What you will do: Count every line below in which "named" occurs, then give only the count.

Data to examine below:

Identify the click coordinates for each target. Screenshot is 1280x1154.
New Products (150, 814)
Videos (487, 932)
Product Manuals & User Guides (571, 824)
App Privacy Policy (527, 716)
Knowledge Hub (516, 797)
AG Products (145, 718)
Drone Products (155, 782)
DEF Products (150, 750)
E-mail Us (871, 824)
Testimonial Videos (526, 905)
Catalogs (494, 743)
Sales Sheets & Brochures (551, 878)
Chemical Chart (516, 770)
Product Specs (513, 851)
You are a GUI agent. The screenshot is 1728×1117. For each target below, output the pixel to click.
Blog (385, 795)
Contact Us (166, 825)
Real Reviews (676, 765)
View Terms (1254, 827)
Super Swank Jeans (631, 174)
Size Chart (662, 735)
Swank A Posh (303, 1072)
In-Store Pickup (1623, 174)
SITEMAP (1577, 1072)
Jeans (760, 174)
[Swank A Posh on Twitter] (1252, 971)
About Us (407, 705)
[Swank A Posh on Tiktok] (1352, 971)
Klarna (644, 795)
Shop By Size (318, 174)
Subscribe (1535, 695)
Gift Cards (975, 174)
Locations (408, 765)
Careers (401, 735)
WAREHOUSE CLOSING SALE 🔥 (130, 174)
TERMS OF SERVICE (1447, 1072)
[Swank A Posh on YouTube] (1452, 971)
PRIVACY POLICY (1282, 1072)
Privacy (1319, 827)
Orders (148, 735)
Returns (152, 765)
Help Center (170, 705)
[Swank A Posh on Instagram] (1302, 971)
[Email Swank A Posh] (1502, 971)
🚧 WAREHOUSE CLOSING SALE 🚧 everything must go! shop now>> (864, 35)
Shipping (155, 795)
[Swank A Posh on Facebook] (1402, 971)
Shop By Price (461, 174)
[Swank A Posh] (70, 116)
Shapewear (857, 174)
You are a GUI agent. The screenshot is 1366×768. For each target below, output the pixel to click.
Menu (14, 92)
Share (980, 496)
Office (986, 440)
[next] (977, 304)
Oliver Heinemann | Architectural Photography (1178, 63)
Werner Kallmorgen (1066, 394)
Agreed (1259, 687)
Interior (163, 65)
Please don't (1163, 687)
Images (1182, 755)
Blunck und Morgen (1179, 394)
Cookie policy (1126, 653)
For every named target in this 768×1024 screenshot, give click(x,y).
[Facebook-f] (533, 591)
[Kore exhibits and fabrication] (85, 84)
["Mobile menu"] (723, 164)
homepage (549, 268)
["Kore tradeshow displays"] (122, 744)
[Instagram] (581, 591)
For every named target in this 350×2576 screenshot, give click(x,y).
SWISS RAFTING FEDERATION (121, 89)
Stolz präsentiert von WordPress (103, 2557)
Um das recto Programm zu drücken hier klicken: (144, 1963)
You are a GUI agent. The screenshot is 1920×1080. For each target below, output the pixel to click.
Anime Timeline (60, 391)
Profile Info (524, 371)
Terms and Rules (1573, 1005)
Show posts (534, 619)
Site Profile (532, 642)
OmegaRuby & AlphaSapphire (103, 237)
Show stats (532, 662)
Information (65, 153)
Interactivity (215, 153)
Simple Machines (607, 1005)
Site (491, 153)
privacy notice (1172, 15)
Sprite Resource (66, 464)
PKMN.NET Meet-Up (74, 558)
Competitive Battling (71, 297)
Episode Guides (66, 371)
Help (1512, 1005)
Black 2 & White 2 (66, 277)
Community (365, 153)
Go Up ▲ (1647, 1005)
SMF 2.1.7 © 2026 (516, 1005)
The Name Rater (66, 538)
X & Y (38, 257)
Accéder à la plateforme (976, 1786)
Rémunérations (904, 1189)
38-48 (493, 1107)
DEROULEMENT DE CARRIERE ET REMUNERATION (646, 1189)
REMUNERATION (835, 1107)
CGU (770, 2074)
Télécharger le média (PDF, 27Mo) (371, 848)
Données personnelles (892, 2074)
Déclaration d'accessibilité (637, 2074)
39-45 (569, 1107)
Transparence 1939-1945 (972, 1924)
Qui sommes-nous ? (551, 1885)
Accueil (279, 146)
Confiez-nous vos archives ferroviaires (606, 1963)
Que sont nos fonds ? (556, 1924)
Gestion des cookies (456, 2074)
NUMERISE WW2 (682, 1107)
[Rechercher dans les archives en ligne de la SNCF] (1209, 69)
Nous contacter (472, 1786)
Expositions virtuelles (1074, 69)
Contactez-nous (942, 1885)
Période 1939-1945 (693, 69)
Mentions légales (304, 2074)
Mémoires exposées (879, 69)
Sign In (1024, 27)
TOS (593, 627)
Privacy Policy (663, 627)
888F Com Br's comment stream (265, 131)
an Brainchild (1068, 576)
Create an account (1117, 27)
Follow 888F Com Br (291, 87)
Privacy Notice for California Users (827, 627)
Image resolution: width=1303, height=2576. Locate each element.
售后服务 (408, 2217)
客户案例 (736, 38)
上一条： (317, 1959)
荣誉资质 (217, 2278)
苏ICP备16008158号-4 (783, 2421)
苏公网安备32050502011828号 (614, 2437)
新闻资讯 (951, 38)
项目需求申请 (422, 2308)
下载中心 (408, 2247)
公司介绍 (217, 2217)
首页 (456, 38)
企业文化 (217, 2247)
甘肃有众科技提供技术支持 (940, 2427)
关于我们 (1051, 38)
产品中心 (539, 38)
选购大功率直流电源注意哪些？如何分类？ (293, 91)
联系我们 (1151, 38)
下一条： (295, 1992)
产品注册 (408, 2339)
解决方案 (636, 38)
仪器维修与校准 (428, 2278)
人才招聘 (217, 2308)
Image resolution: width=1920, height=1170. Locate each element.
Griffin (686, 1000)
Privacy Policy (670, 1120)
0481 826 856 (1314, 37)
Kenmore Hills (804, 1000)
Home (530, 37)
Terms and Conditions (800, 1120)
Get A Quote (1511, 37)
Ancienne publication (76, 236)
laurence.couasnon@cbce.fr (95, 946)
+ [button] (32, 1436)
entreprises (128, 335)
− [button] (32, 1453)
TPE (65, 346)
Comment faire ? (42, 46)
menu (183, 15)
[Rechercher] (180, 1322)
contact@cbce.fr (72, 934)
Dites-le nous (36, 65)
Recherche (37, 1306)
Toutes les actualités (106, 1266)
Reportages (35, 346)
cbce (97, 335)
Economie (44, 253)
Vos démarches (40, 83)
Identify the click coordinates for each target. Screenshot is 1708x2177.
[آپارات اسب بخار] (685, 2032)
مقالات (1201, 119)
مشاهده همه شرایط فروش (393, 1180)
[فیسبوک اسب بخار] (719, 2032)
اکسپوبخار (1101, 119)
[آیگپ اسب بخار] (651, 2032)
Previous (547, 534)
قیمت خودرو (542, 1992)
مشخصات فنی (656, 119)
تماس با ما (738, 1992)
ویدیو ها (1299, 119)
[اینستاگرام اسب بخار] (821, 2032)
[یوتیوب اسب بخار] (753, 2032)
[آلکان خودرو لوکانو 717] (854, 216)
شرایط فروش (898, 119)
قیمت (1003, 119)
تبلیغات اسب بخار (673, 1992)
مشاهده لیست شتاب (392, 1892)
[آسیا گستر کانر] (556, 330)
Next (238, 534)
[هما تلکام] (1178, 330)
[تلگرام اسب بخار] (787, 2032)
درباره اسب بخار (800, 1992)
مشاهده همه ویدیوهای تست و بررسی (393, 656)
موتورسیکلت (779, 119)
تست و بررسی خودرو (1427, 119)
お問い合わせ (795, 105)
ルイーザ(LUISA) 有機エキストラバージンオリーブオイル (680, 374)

End of Data to examine.

Response to the exercise: 2